If you want to see what an exported file looks like without having to make one yourself. You can use the buttons below. View export in browser will open the file in your browser, and Download export will download a file. In either case the following custom header will be inserted into your file. It will NOT include an API key. So, you'll have to enter one when asked if you want to see things work. This information is saved in your browser. If you've provided it before, you won't be asked again. It is not shared with me. To remove this information for this site (and only this site, not individual files), you can follow the instructions found on my privacy page. Remember, when you export your own file, whether or not it contains and API key depends on if you have one defined at the time of output.
Custom header:
<h2>Is this a pop culture reference?</h2>
<p>Enter a name/phrase to see if it's a pop-culture reference.</p>
<hr style="border: solid 0px; border-bottom: solid 1px #555;margin: 5px 0 15px 0"/>
Not sure what's up with all those greater than and less than signs? Looking for tips on how to style your HTML? Check out this general HTML tutorial.
TL;DR References
ICYMI, if you didn't click through above, you might want to give this a look now.

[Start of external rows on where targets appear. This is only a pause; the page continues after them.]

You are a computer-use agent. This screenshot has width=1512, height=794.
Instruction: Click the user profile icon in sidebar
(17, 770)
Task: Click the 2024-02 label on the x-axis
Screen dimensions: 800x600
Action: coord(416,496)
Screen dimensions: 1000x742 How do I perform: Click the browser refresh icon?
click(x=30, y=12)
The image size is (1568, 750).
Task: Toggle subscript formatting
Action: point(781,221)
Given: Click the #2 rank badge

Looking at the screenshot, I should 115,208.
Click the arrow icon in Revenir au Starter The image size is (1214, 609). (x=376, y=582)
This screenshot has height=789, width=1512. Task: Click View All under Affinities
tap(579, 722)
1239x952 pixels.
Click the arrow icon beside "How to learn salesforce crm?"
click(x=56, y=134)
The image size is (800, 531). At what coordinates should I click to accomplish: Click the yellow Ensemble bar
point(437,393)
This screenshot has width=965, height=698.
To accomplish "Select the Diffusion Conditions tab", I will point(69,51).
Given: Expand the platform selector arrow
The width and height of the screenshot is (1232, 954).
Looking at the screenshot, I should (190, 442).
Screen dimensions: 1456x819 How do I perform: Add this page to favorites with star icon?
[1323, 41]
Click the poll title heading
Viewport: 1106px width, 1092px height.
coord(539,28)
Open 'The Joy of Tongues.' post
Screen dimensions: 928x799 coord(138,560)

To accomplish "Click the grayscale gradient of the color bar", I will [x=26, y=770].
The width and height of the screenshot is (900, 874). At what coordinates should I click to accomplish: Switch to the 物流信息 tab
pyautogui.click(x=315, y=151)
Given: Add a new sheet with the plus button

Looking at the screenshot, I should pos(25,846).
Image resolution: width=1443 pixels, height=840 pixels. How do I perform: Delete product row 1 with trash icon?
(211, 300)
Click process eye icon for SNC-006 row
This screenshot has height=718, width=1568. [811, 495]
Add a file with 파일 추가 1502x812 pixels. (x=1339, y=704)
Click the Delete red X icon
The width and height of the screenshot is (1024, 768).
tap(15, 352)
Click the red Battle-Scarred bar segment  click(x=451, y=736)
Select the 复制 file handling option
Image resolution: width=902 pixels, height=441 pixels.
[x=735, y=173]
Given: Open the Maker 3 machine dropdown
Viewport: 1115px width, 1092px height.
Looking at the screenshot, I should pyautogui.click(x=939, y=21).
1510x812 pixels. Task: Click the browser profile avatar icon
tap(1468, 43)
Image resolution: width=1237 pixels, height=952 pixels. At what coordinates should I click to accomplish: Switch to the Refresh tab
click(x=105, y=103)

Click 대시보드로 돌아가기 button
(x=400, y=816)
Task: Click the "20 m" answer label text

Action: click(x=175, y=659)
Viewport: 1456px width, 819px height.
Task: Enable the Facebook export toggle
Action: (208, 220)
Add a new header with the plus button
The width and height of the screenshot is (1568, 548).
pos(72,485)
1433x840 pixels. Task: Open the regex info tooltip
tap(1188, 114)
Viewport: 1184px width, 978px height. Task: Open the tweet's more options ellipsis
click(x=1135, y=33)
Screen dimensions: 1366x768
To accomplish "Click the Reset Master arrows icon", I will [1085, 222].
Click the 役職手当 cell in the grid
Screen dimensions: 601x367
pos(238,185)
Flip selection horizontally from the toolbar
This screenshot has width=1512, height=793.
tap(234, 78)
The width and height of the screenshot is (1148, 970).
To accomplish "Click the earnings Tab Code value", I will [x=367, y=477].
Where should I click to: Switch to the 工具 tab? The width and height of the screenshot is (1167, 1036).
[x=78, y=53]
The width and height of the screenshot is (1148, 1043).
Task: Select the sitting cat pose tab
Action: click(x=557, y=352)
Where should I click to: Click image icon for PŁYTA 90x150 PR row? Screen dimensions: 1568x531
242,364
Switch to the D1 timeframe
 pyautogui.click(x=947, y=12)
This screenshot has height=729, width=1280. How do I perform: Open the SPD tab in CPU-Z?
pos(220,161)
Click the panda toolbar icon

- On the Dangers of Stochastic Parrots: Can Language Models Be Too Big? 🦜 by Emily M. Bender, Timnit Gebru, Angelina McMillan-Major, and Shmargaret Shmitchell. There's a lot of history behind this paper. It was part of a chain of events that forced Timnit Gebru to leave Google where she was the co-lead of their ethical AI team, but more than that, it's one of the foundational papers in AI ethics, not to be confused with the field of "AI safety," which we will discuss later. It discusses several risks associated with large language models, including environmental/financial costs, biased language, lack of cultural nuance, misdirection of research, and potential for misinformation. If you want to engage critically with LLMs, this paper is a must read.